Endogenous intronic antisense long non-coding RNA, MGAT3-AS1, and kidney transplantation.

β-1,4-mannosylglycoprotein 4-β-N-acetylglucosaminyltransferase (MGAT3) is a key molecule for the innate immune system. We tested the hypothesis that intronic antisense long non-coding RNA, MGAT3-AS1, can predict delayed allograft function after kidney transplantation. We prospectively assessed kidney function and MGAT3-AS1 in 129 incident deceased donor kidney transplant recipients before and after transplantation. MGAT3-AS1 levels were measured in mononuclear cells using qRT-PCR. Delayed graft function was defined by at least one dialysis session within 7 days of transplantation. Delayed graft function occurred in 22 out of 129 transplant recipients (17%). Median MGAT3-AS1 after transplantation was significantly lower in patients with delayed graft function compared to patients with immediate graft function (6.5 × 10-6, IQR 3.0 × 10-6 to 8.4 × 10-6; vs. 8.3 × 10-6, IQR 5.0 × 10-6 to 12.8 × 10-6; p < 0.05). The median preoperative MGAT3-AS1 was significantly lower in kidney recipients with delayed graft function (5.1 × 10-6, IQR, 2.4 × 10-6 to 6.8 × 10-6) compared to recipients with immediate graft function (8.9 × 10-6, IQR, 6.8 × 10-6 to 13.4 × 10-6; p < 0.05). Receiver-operator characteristics showed that preoperative MGAT3-AS1 predicted delayed graft function (area under curve, 0.83; 95% CI, 0.65 to 1.00; p < 0.01).
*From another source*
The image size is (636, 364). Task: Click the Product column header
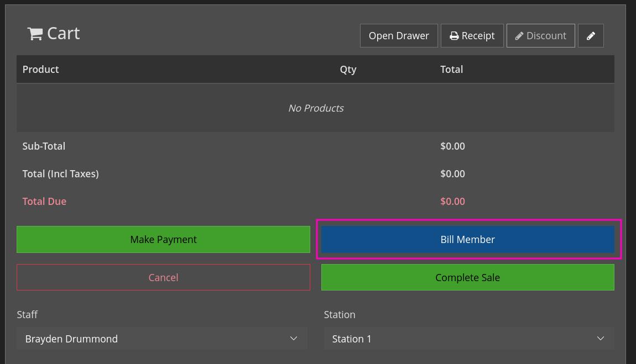40,70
We observed a positive predictive value of 0.57, and a negative predictive value of 0.95. Long non-coding RNA, MGAT3-AS1, indicates short-term outcome in patients with deceased donor kidney transplantation.

Introduction

Approximately 20 percent of deceased donor kidney transplant recipients show delayed graft function, defined as the need for dialysis within 1 week of transplantation[1]. The mechanisms which cause delayed graft function are incompletely understood but may include injury factors, repair potential, and immunologic factors[2].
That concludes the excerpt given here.